I've had two deaths in my family from use of NSAID's causing ulcers and perforation (to be fair they had both used them for a long time) so theres a reason we're told to avoid it, we're at a higher chance than your average person of having that happen to us too. you know I'm in a hell of a lot of pain if I have to resort to taking it which if I am suffering I will do, you know when pain gets to the point where you just don't care about the risks you just want some relief, but I know I'm helluva stupid to with Crohn's AND a family of history of dying in that way.

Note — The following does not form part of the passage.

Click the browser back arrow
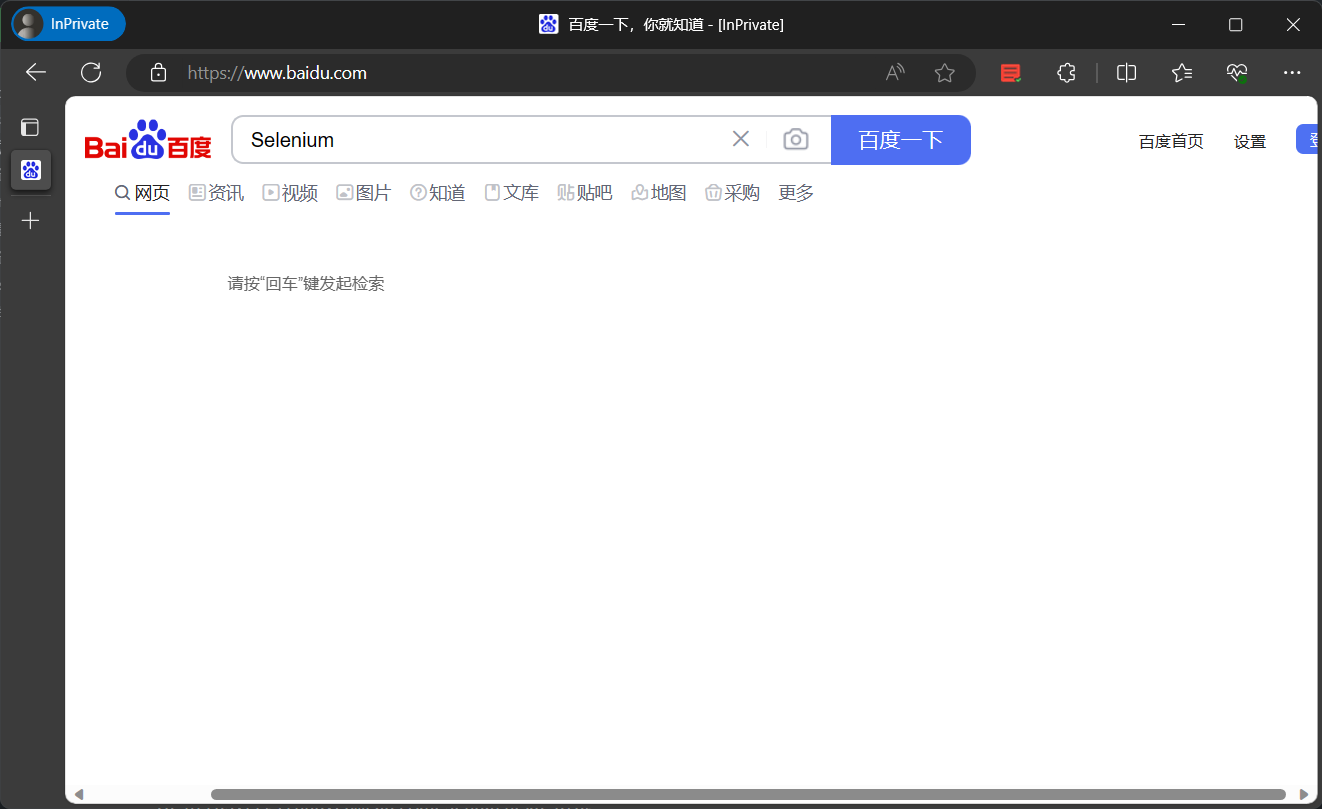This screenshot has height=809, width=1322. pos(36,72)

Because I take codeine everyday for bowel control (and have done for years) I've completely stitched myself up in terms of how I can be treated when I'm in pain, when I was last really ill they had me on morphine and pethidine and I still couldn't get relief.
Sorry for the confusion.....the first GI I saw said I had crohns. I was then referred to a crohn's specialist at UNC after 3 months of no "perceived" improvement. The specialist doubted I had crohns based on the negative lab work and the biopsies from my colonoscopy were not conclusive. So he repeated the colonoscopy and had me do a camera endoscopy.....both came back clear.
At that point he doubted that I had crohns and felt like it was more likely NSAIDs induced IBS or IBD (a condition that mirrors IBD but eventually goes away once the NSAIDs are removed). So right now all I am being treated for is IBS and I don't feel like it is getting any better.
To note: I only took 4 prescription strength NSAID (naproxen) in late December......flare started in 2 February, diagnosed with CD 10 Feb.
I probably should start a new post with my story and see if anyone has heard of anything similar.